Ich kann nicht verstehen, warum auf die Wertung des Schuljahres 2019/2020 festgehalten wird. Alle Schüler mit Ausnahme der Abschlussklassen wiederholen das Jahr. Dann wäre die Quälerei für alle Beteiligten ( Eltern, Schüler und Lehrer) endlich beendet. Und bei den Abschlussprüfungen sollten die Schüler entscheiden, ob sie diese jetzt schreiben oder im nächsten Jahr.

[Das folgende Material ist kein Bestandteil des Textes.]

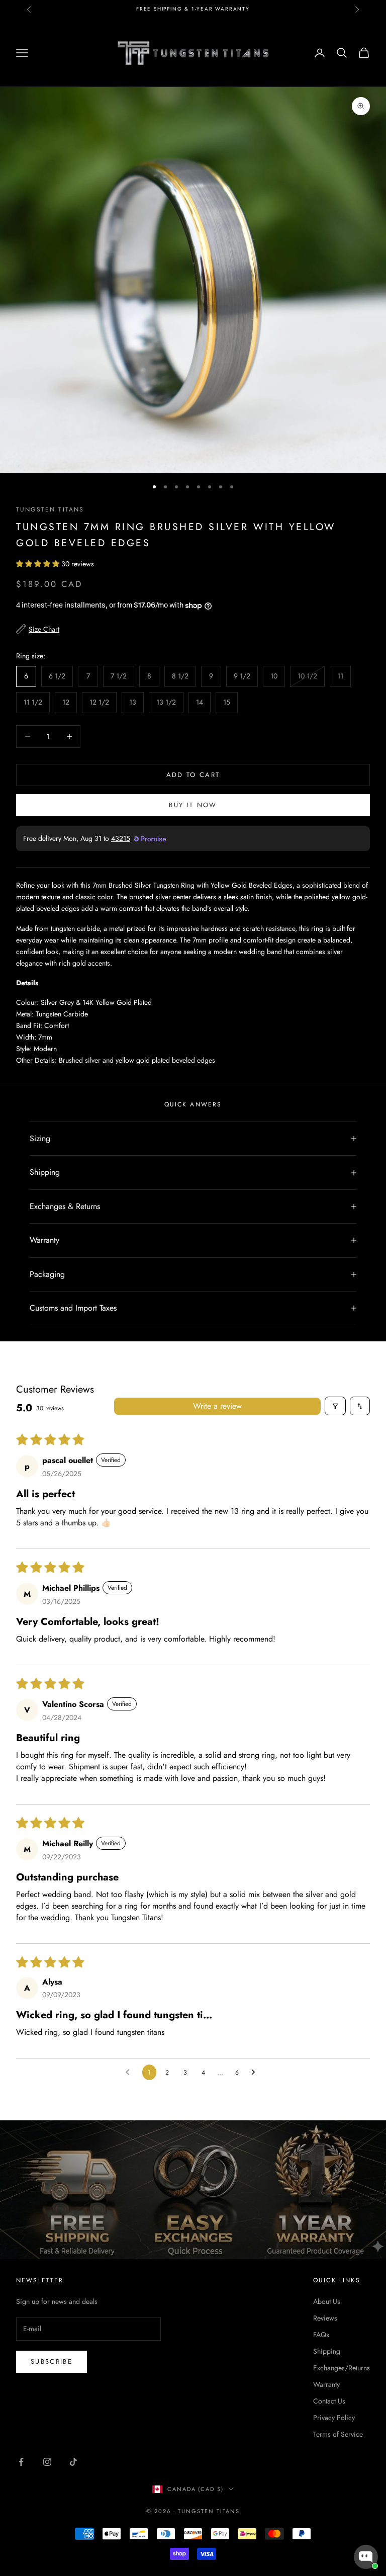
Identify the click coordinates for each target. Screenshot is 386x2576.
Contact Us (329, 2401)
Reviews (325, 2318)
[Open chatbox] (366, 2557)
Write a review (217, 1406)
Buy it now (193, 805)
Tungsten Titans (50, 509)
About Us (326, 2301)
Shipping (326, 2351)
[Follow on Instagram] (47, 2462)
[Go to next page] (256, 2073)
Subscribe (51, 2361)
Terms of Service (338, 2434)
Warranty (326, 2384)
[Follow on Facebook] (21, 2462)
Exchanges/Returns (341, 2368)
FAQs (321, 2335)
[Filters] (335, 1406)
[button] (38, 564)
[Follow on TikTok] (73, 2462)
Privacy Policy (334, 2418)
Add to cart (193, 775)
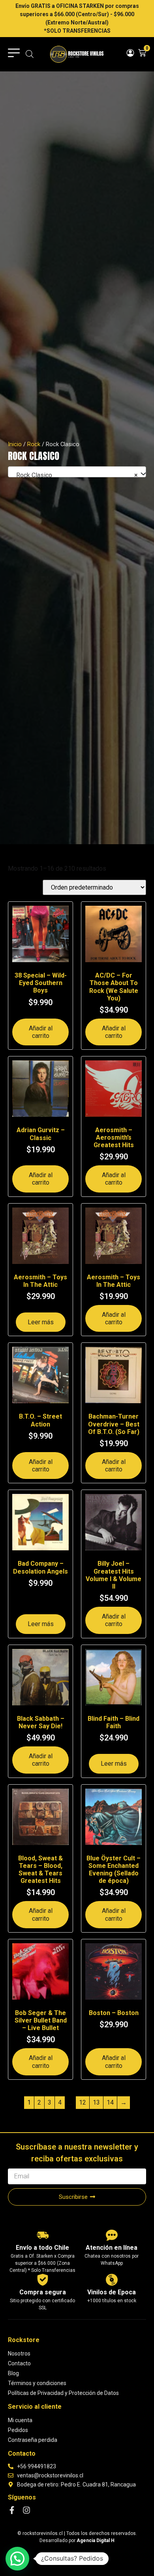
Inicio (15, 444)
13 (96, 2102)
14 (110, 2102)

Die Länge eines Schuljahres ist kein Entscheidungsmerkmal, um sich für oder gegen eine Versetzung auszusprechen. Hinzukommt dass die KMK den Übergang ins nächste Schuljahr empfiehlt. Die Aberkennung eines Schuljahres infolge der Corona-Pandemie ist juristisch nicht haltbar und führt zu einer Unzahl von Klagen, die jeder Rechtsreferendar kurt nach der Ernennung gewinnt.
Sollte ich falsch liegen; mir kann nichts mehr passieren. Die Versetzungen am Ende der Kurzschuljahre in den 60ern sind nicht anfechtbar – sie müssen wenn dann als fehlerhafte, begünstigende Verwaltungsakte eingestuft werden, die ihre begünstigende Wirkung nicht mehr verlieren können.